In 2000, he and fellow writer/producer Matt Maiellaro created the hit animated series and film Aqua Teen Hunger Force, infiltrating the brains of millions of cartoon-watching adults with practical joke playing space aliens, rapping spiders, and a rag-tag band of talking fast food items. But even before Aqua Teen terrorized television sets (and Boston street corners, as in the 2007 advertising incident that had police believing the city was under terrorist attack), Willis was busy changing the face of animation as a writer and producer on the legendary series Space Ghost Coast to Coast.

After thoroughly dominating the Jersey Shore with ATHF, Willis set his sights on the rural South with the surreal comedy, Squidbillies, now in its fourth season. This weekend, Willis will be appearing at the Hilton Miami Downtown as part of the Anime Supercon, a three-day festival featuring comics, anime, games, round table discussions, live bands, and all the fun-filled nerdiness you can wave a gunsword at.

New Times caught up with Willis and asked him about the convention, his role in animation history, and the future of his beloved shows.

New Times: Are you looking forward to the Convention?

Dave Willis: Yeah! I don't do a whole lot of these. We do a local one in Atlanta occasionally and Comicon in San Diego, but aside from that I haven't really done many of them.

- What is being asked:
Carry on the Dave Willis interview from its last line, writing the next few exchanges in the same question-and-answer style.

- Supplied material:
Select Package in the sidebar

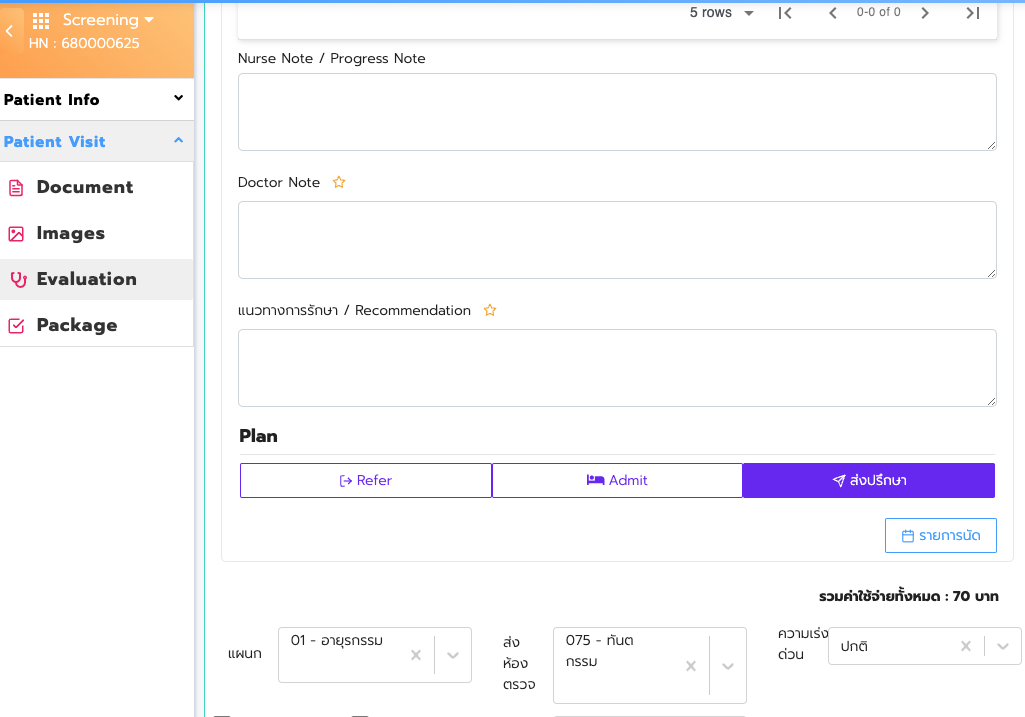click(x=76, y=325)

- Exercise result:
So what made you want to sign up for the Super Con then?

Truthfully, Disney World.

Are you actually going to make a pit stop?

Yes! I'm bringing my kids, and they're just now at that age where they can enjoy [Disney]. Plus Dana Snyder [the voice of Master Shake in Aqua Teen Hunger Force] comes to this con every year, and he has a great time and speaks very highly of the guys that run it. So I figured it would be fun.

That's awesome. So how come you don't do other conventions that much? Is it because you're so busy?

I think that, partially, plus I have a family, and my weekends and free time are pretty precious. But it's always fun to meet new fans and get validated on what you do. Making cartoons, so much of that time is spent in a dark room, moving things a frame at a time. So you never really get a feel for whether people watch your show or really care about it. So this is one of those rare opportunities for me where you can see people that are into it and hear what they have to say.

Plus, since fans don't see your face on the show you have the added benefit of not being recognized.

That's a plus I would say. [Laughs] Not that I don't want to be seen but... maybe once a month someone in town [Atlanta] will recognize me. And that works out pretty good because it usually turns into a free appetizer or, like, a break on parking.

So you're going to be here over Halloween weekend, is that exciting for you to be with all the cosplayers? Does your family dress up?

Well, I'm flying in the morning after Halloween because I didn't want to miss trick or treating. But yeah, the kids are gonna be a butterfly and Batman. I didn't have the heart to tell them how clichéd that was (laughs).

Did you try to get them to dress up as characters from your shows?

I haven't gone that far in self-promotion yet. And I don't want to come down too hard on them for making conservative choices. But we have fun. One year my wife and I dressed as David Bowie and China Girl, and that was pretty cool.

I don't know if your kids watch your shows or not, because they're rather adult, but do they understand what you do?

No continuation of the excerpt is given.